Lavrov : L’UE ne peut plus garder ses distances avec la crise syrienne

Le chef de la diplomatie russe Sergueï Lavrov Source: Reuters
Le chef de la diplomatie russe Sergueï Lavrov

Dans une interview à la chaîne russe Rossiya 24, le ministre russe des Affaires étrangères Sergueï Lavrov a résumé encore une fois la position de Moscou sur la crise syrienne.

Question : L’apparition de Bachar el-Assad à Moscou signifierait que la Russie «mise» désormais uniquement sur lui, vu qu’il reçoit un soutien militaire. Allez-vous discuter avec les autres acteurs du conflit syrien ?

Sergueï Lavrov : Ces quatre dernières années, presque tous les dirigeants des différents groupes d’opposition, sans exception, nous ont rendu visite à Moscou : le Conseil national syrien, les Frères musulmans en Syrie, et la Coalition arabe syrienne.

Question : En même temps que la Ligue arabe l’a désigné d’«unique représentant légitime» ?

Sergueï Lavrov : C’est le Conseil national syrien qui a été ainsi désigné par la Ligue arabe. Nous les avons reçus également, ainsi que les opposants qui, n’étant pas des émigrés, ont toujours travaillé en Syrie et se prononçant pour la démocratisation du pays et pour une plus grande prise en compte de leur approche. C’est pourquoi, alors qu’ils étaient venus aussi fréquemment, et que nous avons mené deux forums spéciaux pour les opposants à Moscou, en cherchant à les rassembler pour établir une base constructive de responsabilité pour leur pays, sur la base de leur volonté de négocier sur les problèmes politiques de la Syrie. Personne ne nous a accusés de «miser entièrement» sur l’opposition.

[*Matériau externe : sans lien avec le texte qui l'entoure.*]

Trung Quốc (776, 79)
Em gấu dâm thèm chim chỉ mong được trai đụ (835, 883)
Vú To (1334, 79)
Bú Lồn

Nous n’avons jamais cessé de travailler ni avec le gouvernement syrien, ni avec l’opposition. Je pense que nous sommes, probablement l’unique pays qui a maintenu et continue à maintenir des contacts avec toutes les forces politiques en Syrie.

Nous ne voulons pas prendre en considération concrètement les intérêts spécifiques de Bachar el-Assad, ni les intérêts spécifiques de l’opposition. Nous voulons prendre en considération les intérêts de la Syrie. Et pour la Syrie, ce qui compte, c’est qu’un climat de paix soit établi, que la guerre se termine le plus rapidement que possible, que les terroristes n’aient pas l’opportunité de prendre le pouvoir à Damas, ou dans n’importe quelle autre partie de la Syrie. Je suis convaincu que les succès qu’engrange en ce moment l’armée syrienne avec notre soutien aérien permettent de consolider les positions du pouvoir et doivent rendre le pouvoir plus intéressé dans l’avancement du processus politique.

Question : Le format de discussions à Vienne  (sur la crise sn Syrie, proposé par les Etats-Unis entre Washington, Moscou, Riyad et Ankara) est-il suffisant d’après vous, avec uniquement les américains, les turcs et les saoudiens ?

Sergueï Lavrov : Bien sûr que non. En acceptant ce format, nous avons encore une fois souligné que nous sommes convaincus que les tentatives de créer ce genre de «cercle extérieur» de soutien à la résolution de la situation en Syrie sans la participation de l’Iran n’a aucune perspective. Nous sommes également convaincus que dans les circonstances actuelles, il est primordial d’inclure dans ce groupe l’Egypte, le Qatar, les Emirats arabes unis et la Jordanie. A propos, il se peut que certains de ces pays soient représentés demain par leurs ministres à Vienne, mais lors de réunions parallèles. Ils ont exprimé leur souhait de communiquer avec nous, nous y sommes prêts.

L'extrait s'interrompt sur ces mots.